The ultimate goal of this project is to design an agent that can perform well on all 192 problems. Thus, your submissions for each project will run on the previous projects’ problems as well; Project 2 will run on sets B and C, and Project 3 will run on all four sets, B, C, D, and E.
Previously, we graded each agent’s performance on all these problems. However, students in the past have pointed out that penalizes students who did poorly on Project 1 – their agent is running against the same problems, and so their grade is already lower than others who did better on Project 1. So, this semester, we’re revising this so that it can only help you. If your agent performs better on problem set B in Project 2 than in Project 1, you will receive half credit back. So, if you get a score of 4 on Basic Problem Set B in Project 1, and a score of 8 on Basic Problem Set B in Project 2, then your Project 1 grade will be based on a score of 6 on this set.
For more on this, please see the Repeated Problem Set section of the Overall Project Guidelines.
At the conclusion of each project, a handful of the best projects will be selected and, with the students’ permission, posted for public viewing. The selection of the “best” will be made in large part based on how many problems each student’s agent gets correct, but it may also be based partially on subjective analysis by the graders. If a particular project takes a particularly unique approach, for example, it may be selected as an exemplary project even if other projects technically performed better.

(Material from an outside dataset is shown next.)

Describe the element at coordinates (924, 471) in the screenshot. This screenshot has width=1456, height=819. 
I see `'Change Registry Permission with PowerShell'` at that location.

This project can be a bit overwhelming at first. Don’t get discouraged! We’ve heard time and time again students report that they had no clue how they were going to succeed at first, but by the end of it they had a solid grasp of the concepts and workflows necessary. Note in the Overall Project Guidelines the note on authenticity. This project can seem overwhelming to you because it’s a big, open question facing the AI community today. You’re working on a real problem.
After two semesters and almost 500 students, a few common tips have started to emerge for how to get started on the project. These tips aren’t meant to pigeonhole you for the entire duration of the project, but they’re meant to help you overcome that initial hump and get something working. You’re free to ignore these; these are mostly supplied in case you’re having trouble getting started.
- Instead of trying to design an agent that can answer every problem right from the beginning, try instead to write an agent that can solve one problem. Then, look at why that approach is failing on a second problem, and see if you can tweak it to get that second problem right. Continue that iteration and you’ll come to an idea for a broader plan, but you’ll also have an agent that’s already partially successful.
- Look for common problem types or feasible heuristic approaches. Are there three problems that use similar transformations? Try to focus on those to get the most progress for the time you invest.
- Remember, you’re only graded on Basic and Test problem sets. Test problem sets are written to be very, very closely analogous to the Basic problem set, so don’t let yourself get distracted by the Challenge problems. Those are provided for those that want to really get into the project and prepare for the real Raven’s problems, but they shouldn’t concern you if you’re having trouble.